DUDLEY, GRAHAM, BP Amoco, Sunbury-on-Thames Middlesex, England; RICHARD FOX, Amoco, Anchorage, AK; ROBERT KRANTZ, ARCO Alaska Inc., Anchorage, AK; STEPHEN LEWIS, BP Amoco, Anchorage, AK; PHILIP CERVENY, Petrotechnical Resources of Alaska, Anchorage, AK; RUSSELL DAVIES, ARCO Exploration and Production Technology, Plano, TX; ROB KNIPE, Rock Deformation Research, University of Leeds, Leeds LS2 9Jt, UK; DANA COFFIELD, AEC International, Calgary, Alberta, Canada; DALTON LOCKMAN, Exxon Co. USA, Anchorage, AK 

The remaining 3.5 billion barrels of reserves at Prudhoe Bay lie in complex parts of the reservoir. 5400 seismic scale normal faults offset strata and locally alter permeability. Faults act as seals and compartmentalize the reservoir; they also act as conduits that induce massive mud losses while drilling. Loss volumes and costs increased dramatically during the 1990's as horizontal drilling intersected more faults. During 1998, trouble time costs linked to lost circulation topped $5 million. Drillers developed a "risk-avoidance" strategy that put significant reserves at risk.
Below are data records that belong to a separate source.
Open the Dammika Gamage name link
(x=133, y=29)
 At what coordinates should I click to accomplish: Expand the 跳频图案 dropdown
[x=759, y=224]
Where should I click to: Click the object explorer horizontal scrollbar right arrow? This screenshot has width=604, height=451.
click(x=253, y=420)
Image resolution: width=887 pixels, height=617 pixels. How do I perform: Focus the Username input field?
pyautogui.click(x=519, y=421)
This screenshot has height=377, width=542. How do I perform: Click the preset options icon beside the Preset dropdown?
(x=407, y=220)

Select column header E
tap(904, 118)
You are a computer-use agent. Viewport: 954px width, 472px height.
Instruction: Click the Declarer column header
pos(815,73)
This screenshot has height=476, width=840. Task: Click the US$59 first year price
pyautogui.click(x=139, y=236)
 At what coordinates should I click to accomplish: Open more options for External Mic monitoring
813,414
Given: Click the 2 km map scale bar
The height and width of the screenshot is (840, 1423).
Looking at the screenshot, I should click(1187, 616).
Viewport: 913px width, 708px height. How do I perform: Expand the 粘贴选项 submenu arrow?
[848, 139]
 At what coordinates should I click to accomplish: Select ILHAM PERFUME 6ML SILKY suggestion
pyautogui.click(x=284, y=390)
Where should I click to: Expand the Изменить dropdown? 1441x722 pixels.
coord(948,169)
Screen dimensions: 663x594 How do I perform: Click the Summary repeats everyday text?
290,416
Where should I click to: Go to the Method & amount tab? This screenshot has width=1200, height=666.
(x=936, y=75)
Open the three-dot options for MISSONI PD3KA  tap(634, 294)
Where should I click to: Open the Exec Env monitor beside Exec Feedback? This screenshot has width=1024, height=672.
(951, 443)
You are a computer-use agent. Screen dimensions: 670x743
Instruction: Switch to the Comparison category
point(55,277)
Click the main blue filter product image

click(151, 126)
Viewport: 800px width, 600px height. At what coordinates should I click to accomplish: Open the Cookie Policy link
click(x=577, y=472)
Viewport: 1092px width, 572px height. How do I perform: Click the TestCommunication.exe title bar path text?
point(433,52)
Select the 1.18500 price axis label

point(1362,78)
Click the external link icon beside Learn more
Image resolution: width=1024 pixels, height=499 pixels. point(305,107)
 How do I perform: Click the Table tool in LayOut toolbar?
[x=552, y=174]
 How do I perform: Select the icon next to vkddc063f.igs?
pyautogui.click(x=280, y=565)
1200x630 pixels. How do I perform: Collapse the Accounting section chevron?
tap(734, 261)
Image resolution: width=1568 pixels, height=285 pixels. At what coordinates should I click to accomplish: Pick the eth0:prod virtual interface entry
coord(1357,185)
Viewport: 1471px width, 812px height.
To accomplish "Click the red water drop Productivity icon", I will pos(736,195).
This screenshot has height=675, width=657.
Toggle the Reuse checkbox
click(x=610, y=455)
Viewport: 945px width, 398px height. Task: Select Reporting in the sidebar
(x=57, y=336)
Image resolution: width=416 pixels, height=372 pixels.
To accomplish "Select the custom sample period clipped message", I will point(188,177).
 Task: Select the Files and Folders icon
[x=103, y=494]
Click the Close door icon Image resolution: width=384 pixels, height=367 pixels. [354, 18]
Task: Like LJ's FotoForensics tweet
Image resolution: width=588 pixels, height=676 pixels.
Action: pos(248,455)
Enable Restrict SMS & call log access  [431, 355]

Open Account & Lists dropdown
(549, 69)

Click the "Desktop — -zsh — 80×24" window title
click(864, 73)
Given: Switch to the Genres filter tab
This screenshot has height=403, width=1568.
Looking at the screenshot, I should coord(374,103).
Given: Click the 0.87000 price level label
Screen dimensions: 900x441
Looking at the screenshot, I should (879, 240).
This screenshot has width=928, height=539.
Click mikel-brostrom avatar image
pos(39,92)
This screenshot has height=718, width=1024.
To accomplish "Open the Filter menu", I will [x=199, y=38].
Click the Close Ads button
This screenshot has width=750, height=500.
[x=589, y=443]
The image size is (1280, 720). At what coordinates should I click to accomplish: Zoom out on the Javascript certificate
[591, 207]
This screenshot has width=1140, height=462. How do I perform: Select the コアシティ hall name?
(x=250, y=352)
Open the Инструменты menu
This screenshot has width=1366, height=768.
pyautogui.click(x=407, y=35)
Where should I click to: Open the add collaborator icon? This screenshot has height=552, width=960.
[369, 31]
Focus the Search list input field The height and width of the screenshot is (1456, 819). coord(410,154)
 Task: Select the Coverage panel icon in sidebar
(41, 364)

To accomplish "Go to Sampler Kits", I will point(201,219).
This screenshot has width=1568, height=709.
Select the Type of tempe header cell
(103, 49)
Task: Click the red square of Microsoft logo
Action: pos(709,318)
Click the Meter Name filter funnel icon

In late 1997 partners committed to an integrated structural analysis of fault behavior, with the goal of predicting and mitigating fault-related risks. During the first phase we reprocessed seismic, compiled a database of faults and observed fluid behavior, completed structural logging of core, analyzed in-situ stress distribution, and looked at fault styles and timing. From these components we produced a set of critical risk factors and a process for fault analysis. Early in 1999, geologists and drilling engineers integrated procedures. Since then, all targets involving faults receive structural risk analysis as a primary component of well planning. Current best practices include seismic coherency, fault juxtaposition and SGR, and local kinematic-dynamic analysis integrated with loss circulation histories. The final well plans selectively avoid faults or cross them at points of minimal risk.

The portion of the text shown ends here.